Multinazionali del social media
Le piattaforme di social media sono grandi aziende capitaliste a pieno titolo. Il fatturato di Facebook è di quasi 60 miliardi di dollari all’anno, quello di YouTube è di 20 miliardi di dollari e quello di Instagram e Twitter supera i 3 miliardi di dollari. Il fondatore e amministratore delegato di Facebook Mark Zuckerberg è una delle persone più ricche al mondo e Facebook e le altre società di social media sono di proprietà di ricchi investitori attraverso il mercato azionario.
È per questo motivo, e non per alcuna “cattiva condotta” da parte delle piattaforme dei social media, che si sta verificando questa censura. Non è nel loro interesse consentire punti di vistache possono minacciare il sistema capitalista, anzi è nel loro interesse rimuoverle. Per lo stesso motivo i media sono di proprietà privata, per garantire che le opinioni fornite su una piattaforma siano solo quelle che non minacciano il capitalismo.

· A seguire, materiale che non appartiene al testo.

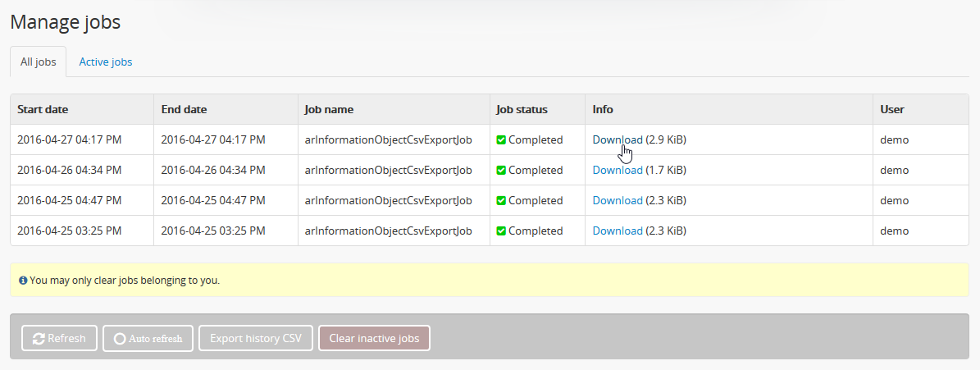The width and height of the screenshot is (980, 370).
Task: Download the 1.7 KiB export file
Action: (x=617, y=171)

Queste piattaforme non sono politicamente neutre, anche se forniscono strumenti a ogni genere di organizzazioni di sinistra. Facebook ha consentito a persone di destra come Bannon e Mercer, a Cambridge Analytica, di utilizzare i dati personali degli utenti di Facebook per indirizzare annunci razzisti e provocatori a ciò che ritenevano essere un pubblico suscettibile nelle campagne elettorali di tutto il mondo. Questa è probabilmente solo la punta dell’iceberg, ed è stata rivelata solo perché le buffonate di Mercer & Co andavano contro l’interesse di un altro settore della classe dominante. Le rivelazioni di Snowden hanno mostrato l’accesso di vasta portata che i servizi di intelligence statunitensi e i loro partner hanno rispetto ai dati sensibile, accesso che, senza alcun dubbio stanno tuttora usando in un modo molto simile.

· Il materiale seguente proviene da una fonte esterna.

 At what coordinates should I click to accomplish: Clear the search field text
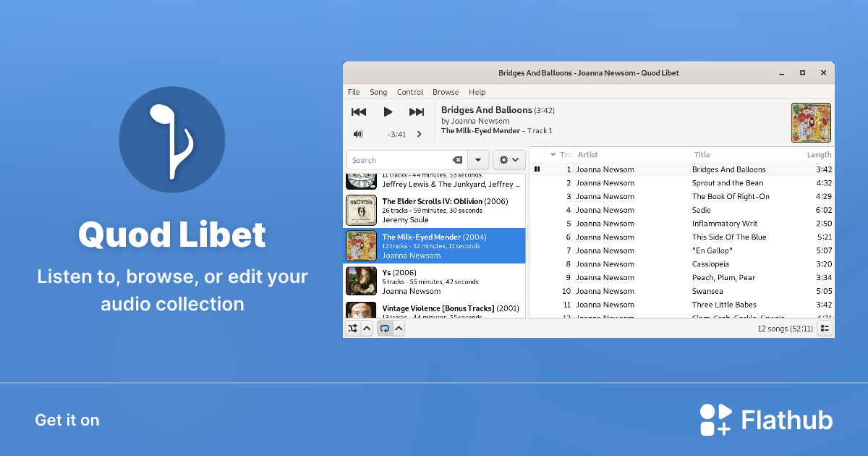coord(458,159)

I social media devono essere di proprietà pubblica
Non possiamo fare affidamento sullo Stato capitalista e sulle aziende private per impedire a fascisti e razzisti di organizzarsi o di promuovere le proprie opinioni. In realtà, quando sta loro bene, lasceranno che quelle stesse persone agiscano indisturbate, che si tratti di Stephen Bannon o Raja Singh. In definitiva, solo il movimento operaio e la classe operaia possono impedire all’estrema destra di organizzarsi.
Esprimiamo piena solidarietà con i gruppi di sinistra che hanno subito la censura e ci opponiamo a qualsiasi tentativo della classe dominante di impedire l’organizzazione della sinistra. L’unico modo per garantire la libertà di parola è combattere affinché la stampa e le piattaforme social siano di proprietà e sotto il controllo della classe lavoratrice. Con i media e i social media sotto il controllo pubblico potremmo garantire una piattaforma equa per il punto di vista della classe lavoratrice, e non semplicemente per la piccola minoranza della classe dominante.
La classe dominante consente la “libertà di parola” quando non c’è una vera minaccia per la sua posizione, ma la storia mostra che non esiterà ad agire quando questa minaccia si presenta. La radicalizzazione dovuta al movimento Black Lives Matter rappresenta una minaccia di questo tipo, ed è per questo motivo che i settori combattivi della classe lavoratrice stanno affrontando la censura.